Sorry for whatever it is you're going through. Yep, pressing on.
 

hoddesdon

Well-known member
I'm confused. I had 2 really bizarre skills endorsements on LinkedIn. One was from my boss who endorsed me for a skill which I never even had. Sure, I've taken some e-learning online courses before, but that doesn't suddenly make me an expert on e-learning. The other endorsement was for my Python skill , which I will be glad to accept, except that it came from someone whom I barely know. I only met her online through email exchanges. I never told her I was a programmer. I wonder if she even saw my works.

Don't get me wrong, I am grateful for their endorsements, but it would feel wrong for me to accept them. I think the e-learning endorsement should go to someone else in my organization.

Which reminds me of a while back when I applied to volunteer in a hospital. I listed my classmate's mother as a reference, even though I don't even know her. I have never spoken with her before. I never expected the hospital to actually CALL her, but they did and then she called my mom and asked her all about it. I was so embarassed. I needed an adult reference living in my area. I listed my best friend from CA but the coordinator said out of state references aren't allowed. I will never do this again.

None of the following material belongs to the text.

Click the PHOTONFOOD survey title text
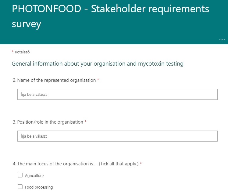 tap(111, 16)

I think this confirms that most (but not all) people with SA are nice people. So the whole thing is a bit perverse.
 

jaim38

Well-known member
Jealousy really bothers me. I notice I am very jealous of high achievers. When I read a story about a guy with cancer who is also very successful in the animation industry, had a big mansion on Malibu, and was a big philanthropist and had his own foundation, I was green with jealousy. I was also jealous of "leakers" and "Robin Hoods" who sacrified everything they had for the common good. It didn't matter how much they sacrificed to get to where they are; I'm still jealous.

I am currently ****yzing why I am so quick to be jealous and envious of others. I am jealous of rich people, but I am even more jealous of rich people who do good. I am especially jealous of courageous people who are do good AND are popular for doing it. I am jealous of their popularity, because I was never popular. I was always the outcast, never quite fitting in, and when someone needed someone to pick on, it was me. I was the black sheep. It didn't matter how good I am or how well-intentioned I am, people either don't see it or just didn't care. So, I am jealous when I see good people doing good stuff AND getting praise for it.

I am trying to stop myself from being jealous so easily. There's gotta be a cure for this. I think 1 possible solution to this is to be an underachiever and have very low expectations for myself. The herders in Mongolia sure are happy even with very little resources and little or no education. I wonder what makes them happy. Maybe it's because they have low expectations about life. In the same vein, maybe I need to have lower expectations for myself. Let's face it, I will not be Robin Hood or Mother Teresa in my lifetime. I am no saint. The point is to accept yourself for who you are and stop caring about popularity or whatever.

Ok, despite what i said about people pleasing earlier, I still do have people pleasing tendencies. I have never quite gotten over the days where I was unpopular and bullied for it. But from this day forward, I will fight such people pleasing tendencies and try to accept myself more.
 
The way that politicians play for votes in an election year and the fact that people can't see through this.